Based on an extensive review of legal filings and dozens of worker interviews, the complaint describes IKEA management’s sophisticated strategies to keep workers from joining or establishing labour unions, in violation of OECD guidelines, including:
U.S. management’s threats and false claims. After workers began organising with the UFCW in 2016, IKEA management in the Stoughton, Massachusetts, store repeatedly misrepresented the economic realities of union membership—giving workers the impression that their wages and conditions would be significantly worse if they voted to form a union. The company also told workers’ that their job security “could be worse” if they unionised. These false claims were regularly made in mandatory captive audience meetings at the workplace, for the purpose of spreading fear and anti-union propaganda.
The US federal government issued a complaint in 2017 against IKEA management’s conduct at the goods flow unit in the Stoughton store, and it scheduled a trial to further adjudicate the matter. However, the trial was cancelled earlier this year as part of the Trump administration’s anti-labour turn—showing the increased need for these problems to be corrected under OECD guidelines.

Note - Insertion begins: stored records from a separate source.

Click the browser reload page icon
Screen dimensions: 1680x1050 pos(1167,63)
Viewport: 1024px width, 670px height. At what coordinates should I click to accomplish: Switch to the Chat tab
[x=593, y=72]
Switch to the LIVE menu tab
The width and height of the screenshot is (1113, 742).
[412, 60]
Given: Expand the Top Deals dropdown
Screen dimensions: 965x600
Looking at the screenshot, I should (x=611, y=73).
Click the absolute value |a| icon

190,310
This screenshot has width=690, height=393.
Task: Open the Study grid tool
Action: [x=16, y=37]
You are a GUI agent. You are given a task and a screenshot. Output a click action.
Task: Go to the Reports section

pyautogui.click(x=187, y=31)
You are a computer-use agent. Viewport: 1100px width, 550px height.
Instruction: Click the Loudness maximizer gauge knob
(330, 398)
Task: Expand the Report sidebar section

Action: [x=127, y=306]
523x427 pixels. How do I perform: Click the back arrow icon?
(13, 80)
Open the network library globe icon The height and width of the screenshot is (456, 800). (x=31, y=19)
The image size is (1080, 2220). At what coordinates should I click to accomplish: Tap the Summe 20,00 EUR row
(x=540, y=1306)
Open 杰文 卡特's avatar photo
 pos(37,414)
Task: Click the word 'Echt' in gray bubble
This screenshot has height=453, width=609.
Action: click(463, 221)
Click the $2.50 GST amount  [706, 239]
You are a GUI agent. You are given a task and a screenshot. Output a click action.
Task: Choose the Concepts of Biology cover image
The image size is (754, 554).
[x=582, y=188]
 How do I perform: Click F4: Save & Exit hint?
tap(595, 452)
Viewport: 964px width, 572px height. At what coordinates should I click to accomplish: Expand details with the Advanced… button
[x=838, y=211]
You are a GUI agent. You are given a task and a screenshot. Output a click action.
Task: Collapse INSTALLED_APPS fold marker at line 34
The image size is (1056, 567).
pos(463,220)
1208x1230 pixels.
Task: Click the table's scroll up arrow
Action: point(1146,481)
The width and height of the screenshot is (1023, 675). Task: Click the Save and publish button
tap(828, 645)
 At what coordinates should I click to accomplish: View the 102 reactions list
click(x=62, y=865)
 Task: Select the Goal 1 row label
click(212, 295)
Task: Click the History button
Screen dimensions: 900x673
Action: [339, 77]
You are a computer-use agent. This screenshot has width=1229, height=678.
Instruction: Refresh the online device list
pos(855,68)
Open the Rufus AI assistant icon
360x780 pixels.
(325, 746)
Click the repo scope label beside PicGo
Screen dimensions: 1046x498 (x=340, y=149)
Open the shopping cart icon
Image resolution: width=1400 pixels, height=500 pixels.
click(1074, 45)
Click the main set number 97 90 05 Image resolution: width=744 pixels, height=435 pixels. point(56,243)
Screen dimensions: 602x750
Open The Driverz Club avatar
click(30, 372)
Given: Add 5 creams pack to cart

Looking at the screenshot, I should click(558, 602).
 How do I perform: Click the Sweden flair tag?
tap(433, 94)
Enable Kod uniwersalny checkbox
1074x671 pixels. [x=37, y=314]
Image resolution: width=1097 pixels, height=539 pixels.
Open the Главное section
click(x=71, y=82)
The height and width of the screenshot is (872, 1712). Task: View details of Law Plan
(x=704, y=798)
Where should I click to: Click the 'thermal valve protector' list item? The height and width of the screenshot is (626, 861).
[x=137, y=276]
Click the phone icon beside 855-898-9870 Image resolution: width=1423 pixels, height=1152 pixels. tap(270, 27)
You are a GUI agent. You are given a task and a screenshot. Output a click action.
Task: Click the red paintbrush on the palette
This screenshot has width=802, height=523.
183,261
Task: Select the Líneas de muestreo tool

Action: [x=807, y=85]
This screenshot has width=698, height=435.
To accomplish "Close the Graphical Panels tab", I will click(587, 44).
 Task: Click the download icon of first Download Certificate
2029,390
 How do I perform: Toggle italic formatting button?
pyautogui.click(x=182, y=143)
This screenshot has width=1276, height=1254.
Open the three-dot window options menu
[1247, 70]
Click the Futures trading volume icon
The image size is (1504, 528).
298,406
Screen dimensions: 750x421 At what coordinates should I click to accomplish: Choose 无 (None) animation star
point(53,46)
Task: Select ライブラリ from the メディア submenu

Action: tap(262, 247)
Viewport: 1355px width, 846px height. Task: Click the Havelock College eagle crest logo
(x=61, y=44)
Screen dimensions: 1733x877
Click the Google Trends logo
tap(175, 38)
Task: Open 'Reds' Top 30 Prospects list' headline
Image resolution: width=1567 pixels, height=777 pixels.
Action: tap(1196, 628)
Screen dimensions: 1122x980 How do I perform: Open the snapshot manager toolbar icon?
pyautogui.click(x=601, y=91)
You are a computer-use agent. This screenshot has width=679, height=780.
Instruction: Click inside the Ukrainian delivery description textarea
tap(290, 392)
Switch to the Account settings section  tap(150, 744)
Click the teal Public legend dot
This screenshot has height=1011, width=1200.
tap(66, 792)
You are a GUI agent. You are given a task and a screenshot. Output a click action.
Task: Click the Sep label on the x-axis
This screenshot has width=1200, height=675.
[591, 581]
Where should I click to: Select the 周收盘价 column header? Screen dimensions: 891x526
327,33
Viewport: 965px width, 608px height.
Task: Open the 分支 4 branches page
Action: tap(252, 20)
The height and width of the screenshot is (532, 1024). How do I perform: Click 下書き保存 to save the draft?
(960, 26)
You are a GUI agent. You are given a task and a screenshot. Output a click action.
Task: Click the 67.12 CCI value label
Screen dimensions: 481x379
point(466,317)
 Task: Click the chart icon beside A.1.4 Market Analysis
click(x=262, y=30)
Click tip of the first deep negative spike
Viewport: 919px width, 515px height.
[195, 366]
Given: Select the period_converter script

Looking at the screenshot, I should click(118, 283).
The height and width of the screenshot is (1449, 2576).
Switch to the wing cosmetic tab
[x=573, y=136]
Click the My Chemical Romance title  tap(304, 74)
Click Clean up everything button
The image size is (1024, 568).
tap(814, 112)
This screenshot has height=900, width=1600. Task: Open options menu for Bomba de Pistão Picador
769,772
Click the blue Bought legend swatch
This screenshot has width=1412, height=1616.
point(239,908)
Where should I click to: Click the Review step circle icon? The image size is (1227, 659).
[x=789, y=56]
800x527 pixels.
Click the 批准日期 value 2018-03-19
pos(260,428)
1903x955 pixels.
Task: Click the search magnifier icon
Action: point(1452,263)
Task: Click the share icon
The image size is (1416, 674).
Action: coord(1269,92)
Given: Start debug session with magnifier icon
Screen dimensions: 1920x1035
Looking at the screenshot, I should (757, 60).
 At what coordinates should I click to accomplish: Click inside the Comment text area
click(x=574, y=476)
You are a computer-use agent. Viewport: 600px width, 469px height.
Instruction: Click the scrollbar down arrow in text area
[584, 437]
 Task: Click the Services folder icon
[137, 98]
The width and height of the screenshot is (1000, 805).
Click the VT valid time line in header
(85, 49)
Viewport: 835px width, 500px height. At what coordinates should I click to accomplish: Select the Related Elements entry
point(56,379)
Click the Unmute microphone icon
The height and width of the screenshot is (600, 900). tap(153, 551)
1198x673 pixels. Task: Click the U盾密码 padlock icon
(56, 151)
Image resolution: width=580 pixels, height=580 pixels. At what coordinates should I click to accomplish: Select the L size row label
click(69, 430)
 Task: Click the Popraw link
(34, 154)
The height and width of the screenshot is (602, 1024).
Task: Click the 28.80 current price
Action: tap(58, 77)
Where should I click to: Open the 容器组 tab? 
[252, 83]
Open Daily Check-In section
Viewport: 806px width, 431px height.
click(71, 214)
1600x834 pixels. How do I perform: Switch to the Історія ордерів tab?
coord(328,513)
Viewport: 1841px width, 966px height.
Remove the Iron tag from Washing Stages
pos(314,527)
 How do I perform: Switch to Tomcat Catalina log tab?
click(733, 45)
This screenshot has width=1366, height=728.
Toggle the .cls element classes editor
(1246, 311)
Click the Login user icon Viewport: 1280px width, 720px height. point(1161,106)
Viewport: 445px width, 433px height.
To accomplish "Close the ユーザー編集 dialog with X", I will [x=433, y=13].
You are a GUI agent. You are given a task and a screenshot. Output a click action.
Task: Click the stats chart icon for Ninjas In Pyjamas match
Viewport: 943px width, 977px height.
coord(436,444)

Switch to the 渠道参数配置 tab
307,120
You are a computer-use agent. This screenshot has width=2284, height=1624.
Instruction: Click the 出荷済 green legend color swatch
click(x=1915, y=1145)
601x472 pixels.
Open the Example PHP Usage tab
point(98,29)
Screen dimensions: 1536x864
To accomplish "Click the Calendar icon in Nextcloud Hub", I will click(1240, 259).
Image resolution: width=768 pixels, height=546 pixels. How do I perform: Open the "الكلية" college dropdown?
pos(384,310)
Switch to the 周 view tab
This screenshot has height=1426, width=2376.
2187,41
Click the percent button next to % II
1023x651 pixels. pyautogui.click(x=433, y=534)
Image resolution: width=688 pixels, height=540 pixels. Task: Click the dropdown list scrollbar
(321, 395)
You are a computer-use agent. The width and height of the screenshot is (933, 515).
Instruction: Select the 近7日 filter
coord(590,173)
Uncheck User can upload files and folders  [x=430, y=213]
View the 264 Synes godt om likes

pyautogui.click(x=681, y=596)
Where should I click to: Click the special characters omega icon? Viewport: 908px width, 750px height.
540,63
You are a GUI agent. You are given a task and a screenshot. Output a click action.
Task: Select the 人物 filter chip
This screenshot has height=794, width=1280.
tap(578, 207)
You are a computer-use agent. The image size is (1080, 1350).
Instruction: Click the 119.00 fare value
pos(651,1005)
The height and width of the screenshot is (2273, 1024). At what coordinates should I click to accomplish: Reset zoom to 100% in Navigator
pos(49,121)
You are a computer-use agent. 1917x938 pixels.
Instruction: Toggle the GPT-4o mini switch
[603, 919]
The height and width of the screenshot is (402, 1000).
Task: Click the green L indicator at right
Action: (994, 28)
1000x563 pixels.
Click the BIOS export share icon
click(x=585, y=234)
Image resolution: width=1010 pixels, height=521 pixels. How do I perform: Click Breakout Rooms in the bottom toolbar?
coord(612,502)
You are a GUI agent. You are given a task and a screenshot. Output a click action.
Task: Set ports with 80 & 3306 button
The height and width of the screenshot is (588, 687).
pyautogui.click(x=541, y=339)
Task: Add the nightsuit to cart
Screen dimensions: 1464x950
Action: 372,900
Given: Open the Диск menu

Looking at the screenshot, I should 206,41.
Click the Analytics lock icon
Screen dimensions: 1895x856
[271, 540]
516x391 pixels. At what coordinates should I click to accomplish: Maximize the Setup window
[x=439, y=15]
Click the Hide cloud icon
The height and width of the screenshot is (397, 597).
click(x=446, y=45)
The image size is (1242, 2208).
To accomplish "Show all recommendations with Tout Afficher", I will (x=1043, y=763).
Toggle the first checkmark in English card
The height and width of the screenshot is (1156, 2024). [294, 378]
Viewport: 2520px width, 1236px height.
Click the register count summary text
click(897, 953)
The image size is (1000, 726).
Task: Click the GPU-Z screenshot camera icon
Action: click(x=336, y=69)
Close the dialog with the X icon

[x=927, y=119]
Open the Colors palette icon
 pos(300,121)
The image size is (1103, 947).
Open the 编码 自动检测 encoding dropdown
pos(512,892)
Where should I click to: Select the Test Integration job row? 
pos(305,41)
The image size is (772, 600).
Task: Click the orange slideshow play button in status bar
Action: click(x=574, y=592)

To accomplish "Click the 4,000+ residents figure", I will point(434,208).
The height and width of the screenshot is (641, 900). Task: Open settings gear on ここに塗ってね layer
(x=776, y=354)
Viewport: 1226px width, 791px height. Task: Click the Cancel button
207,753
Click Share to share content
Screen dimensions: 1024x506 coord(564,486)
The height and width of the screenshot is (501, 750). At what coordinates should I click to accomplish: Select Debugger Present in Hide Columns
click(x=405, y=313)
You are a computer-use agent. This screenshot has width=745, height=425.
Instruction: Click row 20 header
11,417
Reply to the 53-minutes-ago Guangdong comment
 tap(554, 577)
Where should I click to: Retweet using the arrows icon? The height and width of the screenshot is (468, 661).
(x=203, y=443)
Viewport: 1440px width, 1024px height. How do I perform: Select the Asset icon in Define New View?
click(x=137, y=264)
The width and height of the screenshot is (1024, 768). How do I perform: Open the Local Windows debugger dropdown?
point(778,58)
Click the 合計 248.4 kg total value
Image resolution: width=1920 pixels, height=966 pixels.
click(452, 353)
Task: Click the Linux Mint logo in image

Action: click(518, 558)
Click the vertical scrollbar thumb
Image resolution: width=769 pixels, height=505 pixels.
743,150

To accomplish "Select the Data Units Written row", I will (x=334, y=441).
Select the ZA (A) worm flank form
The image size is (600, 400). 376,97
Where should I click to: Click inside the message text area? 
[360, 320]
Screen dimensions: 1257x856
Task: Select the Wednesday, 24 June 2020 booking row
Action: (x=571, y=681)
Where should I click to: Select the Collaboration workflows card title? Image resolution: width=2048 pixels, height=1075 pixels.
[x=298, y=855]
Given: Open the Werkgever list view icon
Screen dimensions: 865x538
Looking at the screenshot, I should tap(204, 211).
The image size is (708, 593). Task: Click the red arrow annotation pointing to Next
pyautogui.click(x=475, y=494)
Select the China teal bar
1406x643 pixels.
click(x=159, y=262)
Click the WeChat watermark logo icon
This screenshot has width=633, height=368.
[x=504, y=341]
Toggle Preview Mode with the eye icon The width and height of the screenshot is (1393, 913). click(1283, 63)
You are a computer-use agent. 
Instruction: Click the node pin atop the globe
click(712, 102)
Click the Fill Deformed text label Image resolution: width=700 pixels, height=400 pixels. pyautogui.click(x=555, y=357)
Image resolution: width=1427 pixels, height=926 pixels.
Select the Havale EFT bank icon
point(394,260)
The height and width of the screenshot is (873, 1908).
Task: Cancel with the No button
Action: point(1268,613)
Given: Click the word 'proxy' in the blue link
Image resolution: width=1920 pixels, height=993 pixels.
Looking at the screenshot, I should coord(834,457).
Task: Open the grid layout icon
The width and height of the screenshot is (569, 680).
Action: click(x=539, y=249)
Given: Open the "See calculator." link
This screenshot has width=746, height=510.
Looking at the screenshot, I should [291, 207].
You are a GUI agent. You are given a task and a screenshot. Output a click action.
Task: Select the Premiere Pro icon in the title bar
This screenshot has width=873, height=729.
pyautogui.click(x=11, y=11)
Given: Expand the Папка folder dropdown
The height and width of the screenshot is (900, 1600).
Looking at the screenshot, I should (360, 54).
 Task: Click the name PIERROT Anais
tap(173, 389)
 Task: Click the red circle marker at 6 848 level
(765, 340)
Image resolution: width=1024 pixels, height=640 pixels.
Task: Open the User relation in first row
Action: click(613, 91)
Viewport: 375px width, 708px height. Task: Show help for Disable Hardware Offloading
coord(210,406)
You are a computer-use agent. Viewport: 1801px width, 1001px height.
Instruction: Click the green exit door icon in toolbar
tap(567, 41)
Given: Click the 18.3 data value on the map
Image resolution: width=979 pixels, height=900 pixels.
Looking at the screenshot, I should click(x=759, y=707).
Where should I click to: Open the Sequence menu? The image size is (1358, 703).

IKEA’s Irish management creates a repressive, anti-union environment. In 2009, IKEA workers began organising with Mandate in the company’s Dublin store. Management’s response was to create a “repressive and threatening anti-union environment” and denying Mandate staff access to the facility—even physically removing them. Workers—the clear majority temporary employees—were kept in a state of total uncertainty about their hours, the real duration of their employment contracts, and their employment stability in general. According to workers, senior store management were advising them not to align with the union, and employees were genuinely frightened of management retaliation if they joined Mandate.
Portuguese management’s campaign of surveillance and retaliation. In 2013-2014 and again in 2017 until the present, workers at IKEA’s Alfragide store in Lisbon have been organising with the SITESE labour union to gain a collective agreement. However, management has created a climate of fear among workers that they will suffer reprisals if they support the union. Workers claim that the company has retaliated against union supporters by giving undesirable schedules to union supporters or by blocking supporters’ ability to advance professionally.
“The result from all of the badmouthing of unions was clear. A lot of people got scared. After the company’s anti-union scare tactics, people began to flip—even those who went on strike to win union representation,” said Chris DeAngelo, a union supporter at IKEA’s Stoughton store. “It was just too much pressure.”
DeAngelo’s experience is echoed by IKEA employees in Ireland and Portugal. Unions in each country raised concerns with the company’s global management.
The unions filing this complaint say that IKEA is continuing its pattern of labour rights violations in countries throughout the world, and mediation by the Dutch OECD National Contact Point is necessary to make the company live up to its proclaimed principles and international human rights standards.
“This complaint shows that IKEA is failing to operate by its values of ‘honesty,’ ‘respect,’ ‘fairness,’ and ‘integrity’,” said Mari Martens, Head of the Commerce Sector of the FNV. “Because repeated requests to the company’s global management have been disregarded, the Dutch government should use its authority under the OECD guidelines to intervene in this situation and stop the ongoing violations of workers’ right to have a union.”
Governments are obliged to ensure that multinationals based in their country respect the OECD guidelines, which include the freedom of association and other labour rights. A determination that the company has violated the guidelines will be taken very seriously by the investment community as a violation of commonly accepted social responsibility standards.